As I thought about the spring cleaning that I had done in my son's room, I thought about how I also needed to let God do some spring cleaning of my soul.  In order to have a beautiful garden in my heart and mind, the weeds need to be pulled, the dust cleared away, and some things need to be rearranged, priorities shifted.

Therefore, putting away lying, "let each one of you speak truth with his neighbor,"  for we are members of one another.  "Be angry, and do not sin":  do not let the sun go down on your wrath, nor give place to the devil.  Let him who stole steal no longer, but rather let him labor, working with hands what is good, that he may have something to give him who has need.  Let no corrupt word proceed out of your mouth, but what is good for necessary edification, that it may impart grace to the hearers.  And do not grieve the Holy Spirit of God, by whom you were sealed for the day of redemption.  Let all bitterness, wrath, anger, clamo, and evil speaking be put away from you, with all malice.  And be kind to one another, tenderhearted, forgiving one another, even as God in Christ forgave you.  (Ephesians 4: 25-32)
Here are some ways that I can do a little spring cleaning of my soul:
  1. Speak truth to my husband.  When he asks how I am feeling or if anything is wrong...  tell him the truth.
  2. Realize that it is ok to be angry.  But also realize that there is a difference between righteous anger and pouting when I don't get my way.  And if I don't get my way, let that anger go and don't go to bed angry at my husband or children (or whoever).

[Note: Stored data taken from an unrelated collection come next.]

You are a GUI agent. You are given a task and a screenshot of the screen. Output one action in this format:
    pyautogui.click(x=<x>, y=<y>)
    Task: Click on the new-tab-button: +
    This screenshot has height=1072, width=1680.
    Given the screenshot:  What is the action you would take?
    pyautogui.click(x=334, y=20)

  3. Quit stealing.  Stealing the time and resources that God has given me, wasted away on things that are not important, focus more on things that are important to Him, using my resources wisely so that I can give to others in need.

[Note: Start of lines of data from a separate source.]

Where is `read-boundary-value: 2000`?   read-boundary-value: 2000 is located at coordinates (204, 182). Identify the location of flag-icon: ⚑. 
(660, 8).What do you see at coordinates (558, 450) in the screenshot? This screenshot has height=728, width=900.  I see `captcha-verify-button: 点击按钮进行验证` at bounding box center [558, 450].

  4. Let no corrupt words come out of my mouth...  which begins with what comes into my mind from TV, radio, etc.  Realize that my words are important and they make a diference. 

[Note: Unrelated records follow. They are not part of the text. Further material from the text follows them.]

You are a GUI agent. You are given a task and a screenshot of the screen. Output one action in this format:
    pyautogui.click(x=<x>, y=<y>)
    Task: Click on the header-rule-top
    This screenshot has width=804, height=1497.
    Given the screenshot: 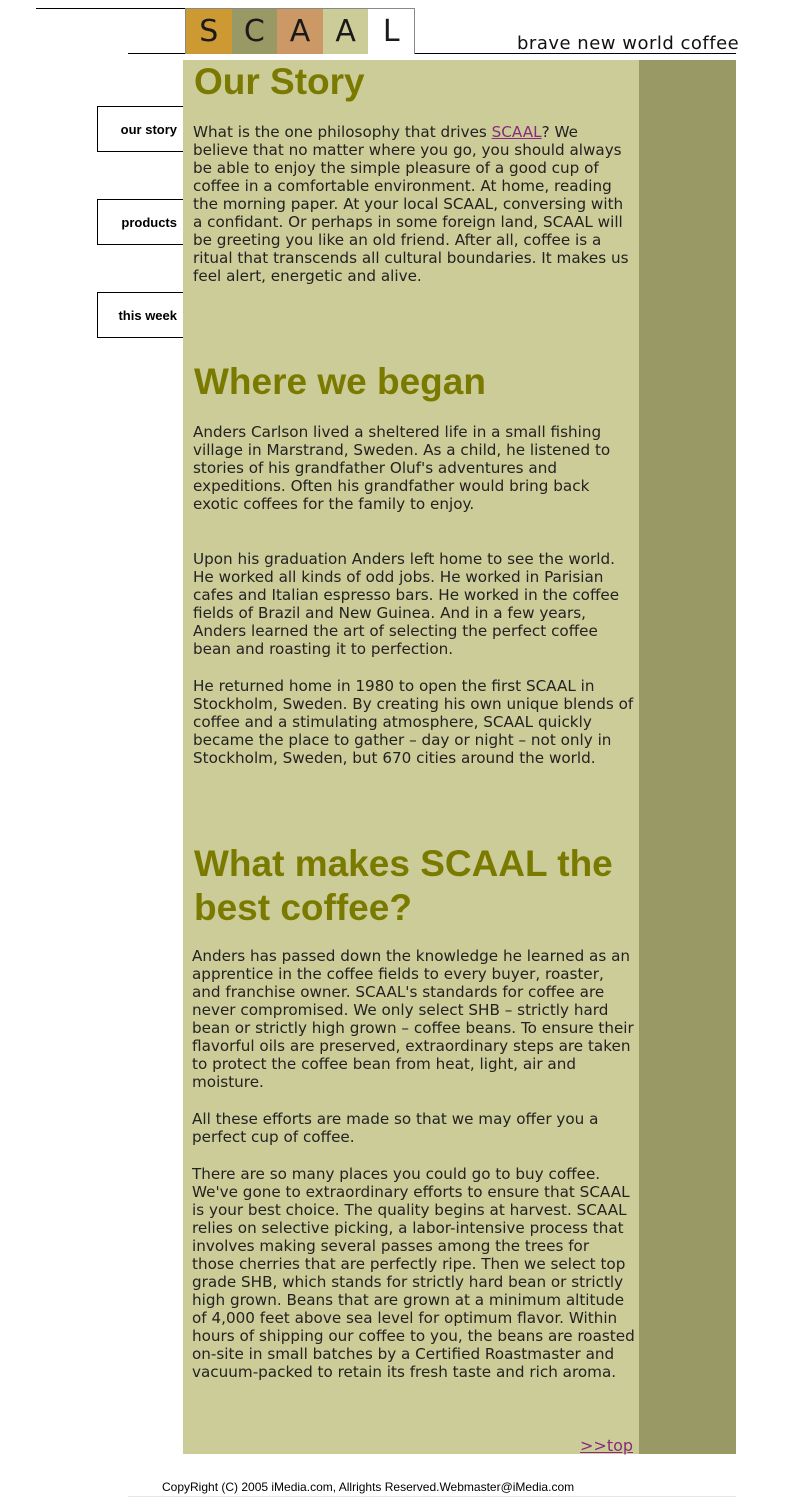 What is the action you would take?
    pyautogui.click(x=111, y=8)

  5. Bury bitterness.  Bitterness and unforgiveness over life situations in which I had no control. 
Father God, I ask you to come into my life and prune.  Even though it may hurt.  Even though I may not understand why.  Even though I may throw a fit and try to reclaim the things that are dusty and moldy and causing me unseen harm.  Even though I may exclaim with my attitude that you are ruining my life...  Lord, I ask you to prune.  To snip away the bitterness, to chop away the unforgiveness.  To bring to mind the areas of my life that steal away precious time with my family and with you.  I pray that you reach into the depths of my soul and clean out the evil words and put in me a desire to keep clean the wellspring of life.  I thank you Father that you love me enough to prune away the dirty, the dust, the unhealthy, the unneeded and that you will not leave me alone and freshly exposed...  that you will guide me and lead me.  Lord accept the anxiety of my heart as a child afraid of the unknown and make known to me your presence so that the harvest of the fruit will be your glory.

1 comments:

Unknown said...

Lovely post. I love how you look at situations and really see true meaning behind little things. This has opened my eyes to some pruning that I need to do in my own life.